[Stored records]
———

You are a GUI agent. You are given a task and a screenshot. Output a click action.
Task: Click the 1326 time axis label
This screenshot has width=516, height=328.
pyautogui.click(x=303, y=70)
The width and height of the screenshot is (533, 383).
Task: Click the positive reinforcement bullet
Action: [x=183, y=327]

———

> _What the task asks_: Whatever lines appear above, reproduce every one of them exactly.

> _Response_:
You are a GUI agent. You are given a task and a screenshot. Output a click action.
Task: Click the 1326 time axis label
This screenshot has width=516, height=328.
pyautogui.click(x=303, y=70)
The width and height of the screenshot is (533, 383).
Task: Click the positive reinforcement bullet
Action: [x=183, y=327]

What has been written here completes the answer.